## Strings

In [113]:
text_string = 'Hi there'
print(text_string)

Hi there


In [120]:
type(text_string)

str

In [114]:
print(text_string[0])

H


In [116]:
text_string[1]

'i'

In [118]:
text_string[0:3]

'Hi '

In [119]:
text_string[3:]

'there'

## Reading in files

The first step is to read in the files containing the data. Common file types for text data are: 
* `.txt`
* `.csv`
* `.json`
* `.html` 
* `.xml`

Each file format requires specific Python tools or methods to read, but for our case, we'll be working with .txt files.

#### Reading in `.txt` files

Python has built-in support for reading in `.txt` files.

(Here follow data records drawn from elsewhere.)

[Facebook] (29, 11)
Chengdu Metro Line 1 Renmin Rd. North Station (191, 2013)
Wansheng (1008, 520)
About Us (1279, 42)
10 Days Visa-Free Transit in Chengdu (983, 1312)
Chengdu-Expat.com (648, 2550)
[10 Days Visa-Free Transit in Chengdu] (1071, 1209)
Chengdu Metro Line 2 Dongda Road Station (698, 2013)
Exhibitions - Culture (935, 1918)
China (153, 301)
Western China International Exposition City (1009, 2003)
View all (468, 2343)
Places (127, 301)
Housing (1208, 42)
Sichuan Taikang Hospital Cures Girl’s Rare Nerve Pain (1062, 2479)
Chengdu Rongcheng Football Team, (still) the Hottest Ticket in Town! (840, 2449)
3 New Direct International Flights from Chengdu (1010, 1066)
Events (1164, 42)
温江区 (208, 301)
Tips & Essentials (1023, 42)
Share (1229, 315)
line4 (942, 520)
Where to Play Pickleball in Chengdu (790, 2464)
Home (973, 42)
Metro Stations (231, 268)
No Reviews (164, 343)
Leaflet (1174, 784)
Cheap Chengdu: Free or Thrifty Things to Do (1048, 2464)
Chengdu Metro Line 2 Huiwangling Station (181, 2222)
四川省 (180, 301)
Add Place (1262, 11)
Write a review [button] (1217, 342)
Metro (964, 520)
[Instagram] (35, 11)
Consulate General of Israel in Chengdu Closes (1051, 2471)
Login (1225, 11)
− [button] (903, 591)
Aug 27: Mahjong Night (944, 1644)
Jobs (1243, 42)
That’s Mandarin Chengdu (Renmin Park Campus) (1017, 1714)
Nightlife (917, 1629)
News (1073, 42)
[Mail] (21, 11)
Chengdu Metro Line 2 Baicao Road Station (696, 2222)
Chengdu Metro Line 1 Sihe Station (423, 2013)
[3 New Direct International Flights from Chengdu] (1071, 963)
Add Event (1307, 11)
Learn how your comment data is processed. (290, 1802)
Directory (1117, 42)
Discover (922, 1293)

First let's take a look at the first file in our directory of State of the Union addresses (`/sotu_text`):

In [19]:
#create a new variable called file1 and read ("r") the first file in the sotu_text folder
file1 = open("sotu_text/001.txt","r") 

In [121]:
#but when we print the variable, it's not yet in a text string
type(file1)

_io.TextIOWrapper

In [21]:
#save the text string in the file1 object to a new variable called "text" using .read())
text = file1.read()

In [123]:
print(text[0:150])



 To the Senate and House of Representatives: 

Since the convening of Congress one year ago the nation has undergone a prostration in business and i


## Tokenization

Once we've read in the data, our next step is often to split it into words. This step is referred to as "tokenization". That's because each occurrence of a word is called a "token". Each distinct word used is called a word "type". So the word type "the" may correspond to multiple tokens of "the" in a text.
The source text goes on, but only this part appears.